Interactive
Out With the Old, Older, Oldest...
Interactive Dispatch
As happens every spring, it’s a good time to get rid of the junk in the closet and make some room for the new junk. Browsers can be updated and cleaned up. Cookies can be deleted (and just maybe, your privacy restored). Desktops can be cleaned up (i.e., backed up).
Even the grand old man of the web world, Internet Explorer 6, is finally getting a big push out the door: its one-time proud creator, Microsoft, has pushed the countdown towards its eventual extinguishing. Finally, we may be able to stop worrying about a ten-year-old web browser and worry instead about the different devices users and customers are visiting your site with.
Google has, in just over two years, released a full 10 versions of its web browser Chrome; Microsoft has itself just this week released a preview of Internet Explorer 10, a milestone on a seventeen-year journey. HTML is itself going through a lot of changes after a rather fallow period, with HTML5, CSS3, AJAX and web apps all the rage.
In fact, this advancing advancement in technology is a change in direction as well as an acceleration: much of what is driving HTML, the backbone of web display technology, is an understanding of how people are actually using the web today, not a top-down direction of how some developers think people should use the web (see the derailment of XHMTL 2). Jerks forward are being smoothed out, as browsers get updated much more rapidly to account for all these changes – technical and user changes.
Keep an eye on the browser versions as seen here:

Like a bear waking up after a long hibernation, the last two years have seen a lot of innovation in browsers matched by the web itself. Many of your favourite websites not only didn’t exist, the very concept of them didn’t exist when Internet Explorer 6 was first released back in 2001. No WordPress (2003), Facebook (2004), no Youtube (2005), no Twitter (2006).

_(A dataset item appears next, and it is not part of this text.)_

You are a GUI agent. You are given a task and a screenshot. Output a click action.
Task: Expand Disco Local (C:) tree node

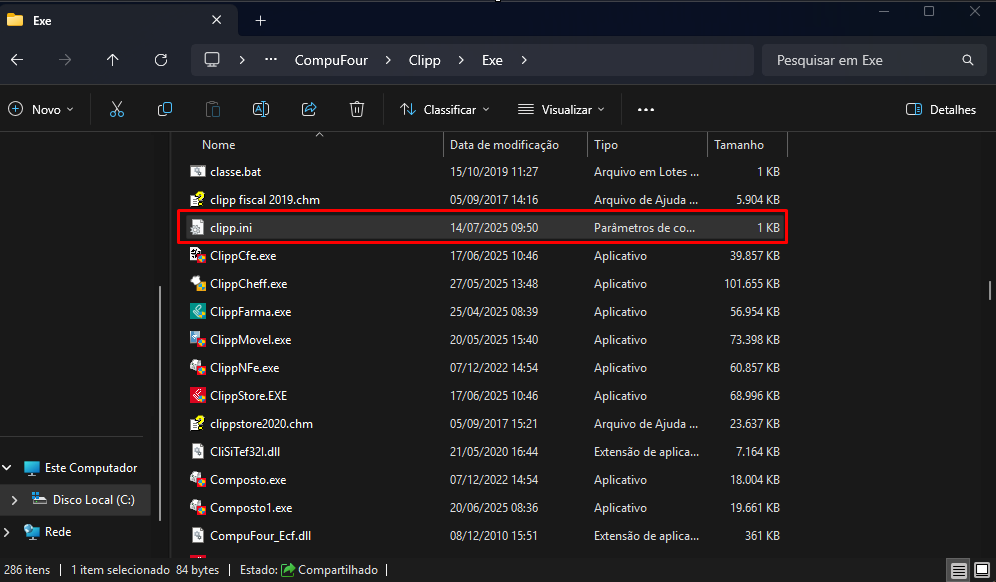click(x=14, y=499)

Obsolescence is a part of the web, of course, and just as no one today uses Alta-Vista, Magellan or All-the-Web to search the web (hands up if you even remember these), there’s still a lot of attachment to older browsers. Perversely, IE6 has become the new Netscape 4, the browser it decimated, as the new browser that just won’t die, much as even Microsoft tries.
Quagmires – like claiming in court that the browser was a part of the operating system, and so IE6 can’t be dropped until Windows XP is end-of-lifed in 2014 – are slowing Microsoft somewhat, while other browser makers have been considerably more agile, even while following roughly the same browser-in-the-OS model. Recall, if you will, that Apple pretty much does the same thing with Safari: versions tend to be tied to versions of the Mac OS, and support for older versions is dropped pretty quickly, and no one complains too much about this1.
Sadly, as much as you might want to spruce things up a bit and leap into using the latest and greatest, the real question is where your users are, and what kind of compromises you’re able to make in balancing a user base at least somewhat hibernating with IE6 (or 7, frankly) with a demand for the kinds of web experiences modern sites can offer.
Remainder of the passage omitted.